The primary endpoint is mortality. Secondary endpoints are: incidence of major bleeding and the rate of site access complication. Major bleeding is defined as cerebrovascular, (emorrhagic stroke), retroperitoneal bleeding, gastrointestinal bleeding, need for transfusion. Site access complications is defined as pseudoaneurysm, arteriovenous fistula, major hematoma (decrease in hematocrit level more than 15%) and need for surgical repair. Sub-groups of patients referred to our institution to perform a rescue-PCI few hours after thrombolyses failure and treated with high dose bolus of tirofiban will be also be investigated as patient with high-risk of bleeding side effects.
Postdischarge clinical outcomes were ascertained by means of a hospital visit or information collected through the referring cardiologist.
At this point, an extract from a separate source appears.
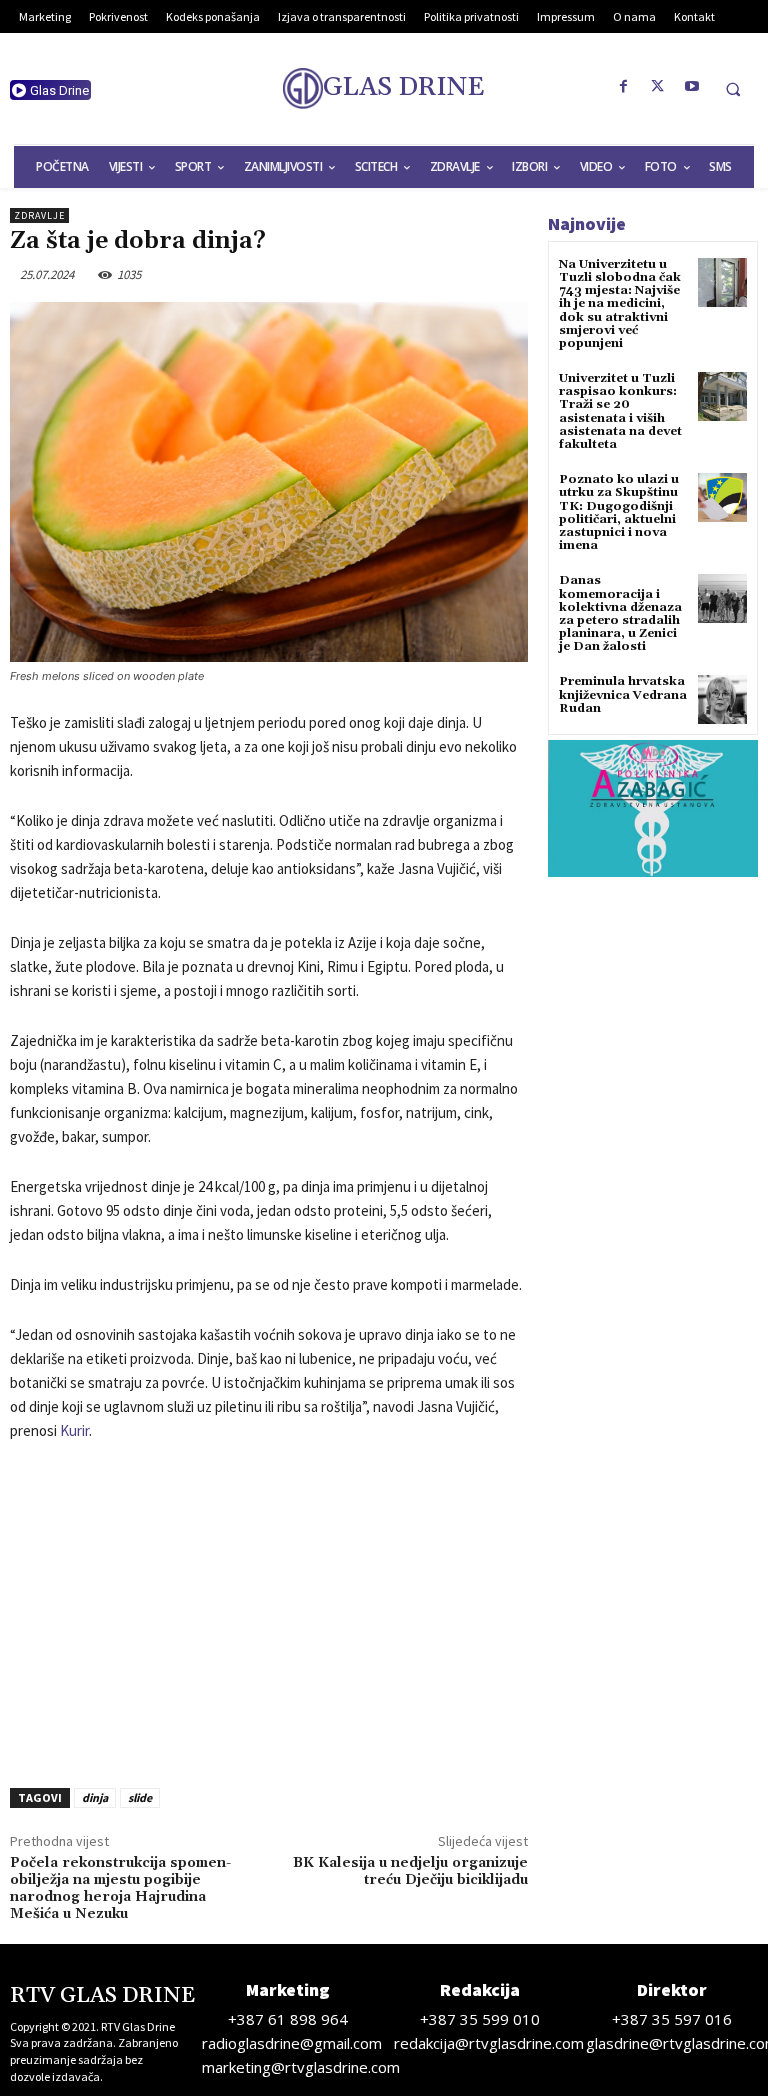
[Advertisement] (269, 1609)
Data obtained from about 2000 patient's files will be written on a dedicated data form and then they will be collected by means of a friendly user, dedicated program, compiled for that study and then exported in a data file that will be analysed by BMDP package.
Continuous variables are expressed as mean value ± SD, and discrete variables are expressed as absolute values and percentages. Clinical and instrumental variables will be compared using the Student's t-, chi square and Fisher's exact test. For groups and and subgroups analise of variance as well logistic regression will be performed. P values of <0.05 will be considered statistically significant.
We planned to perform random controls to check the quality of data collection and interinal analyse when 500th patient's data will be collected.
We think that even with the limitations of a retrospective study, such an investigation may be of high interest and thus set the base, for future, to collect and perform a prospective analyse of our data, in comparison (or in random allocation, with a 3 to 1 design) with different agent(s).